--- Prompt ---
Output the rows verbatim, starting at the line that contains "How do I perform: Check" and ending at the line that contains "pyautogui.click(x=417, y=330)". Include both of those lines, and leave the pictures out of your answer.

--- Task data ---

╔══

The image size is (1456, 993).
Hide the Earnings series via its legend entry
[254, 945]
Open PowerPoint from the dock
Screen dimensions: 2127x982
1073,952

╚══
╔══

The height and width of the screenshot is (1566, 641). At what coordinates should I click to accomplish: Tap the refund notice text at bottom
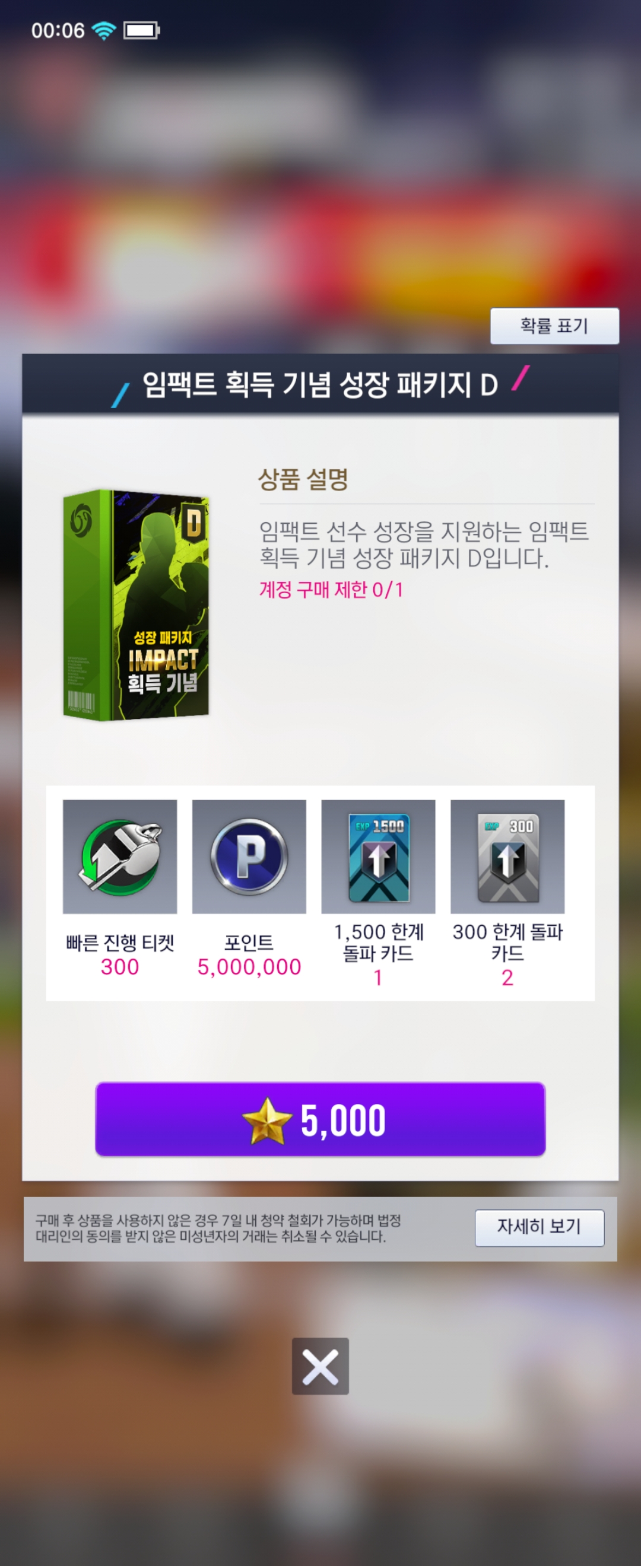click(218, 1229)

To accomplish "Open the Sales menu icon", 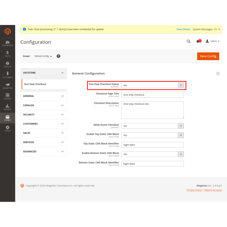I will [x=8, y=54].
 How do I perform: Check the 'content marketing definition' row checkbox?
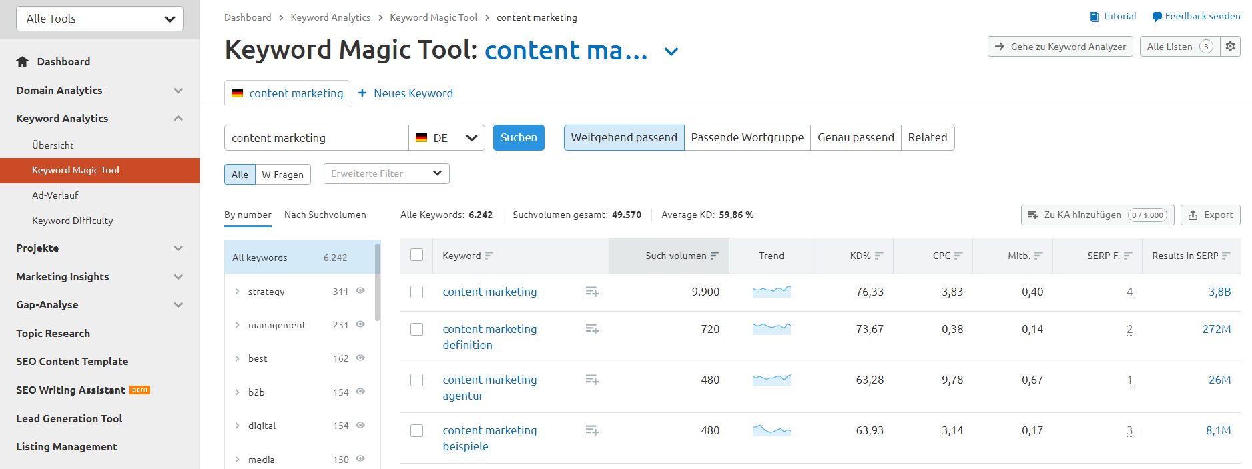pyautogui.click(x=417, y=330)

╚══
╔══

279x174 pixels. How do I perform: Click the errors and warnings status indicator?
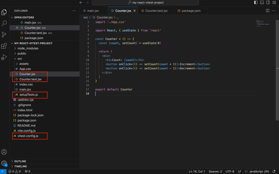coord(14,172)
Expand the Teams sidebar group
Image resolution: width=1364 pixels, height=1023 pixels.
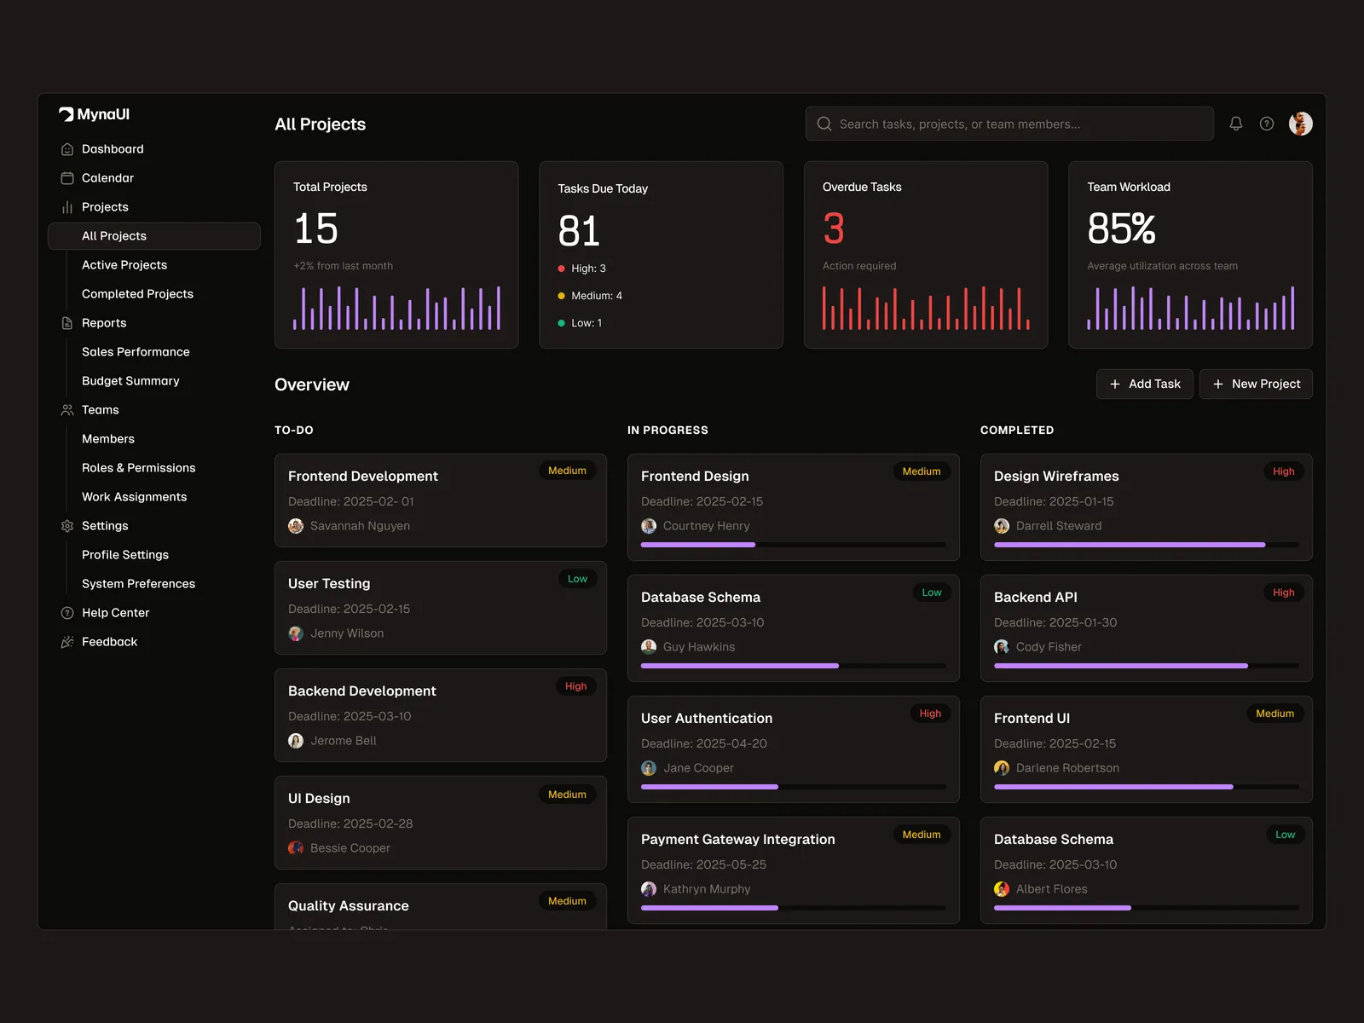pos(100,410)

╚══

--- Finished task ---
 How do I perform: Check the 'content marketing definition' row checkbox?
pyautogui.click(x=417, y=330)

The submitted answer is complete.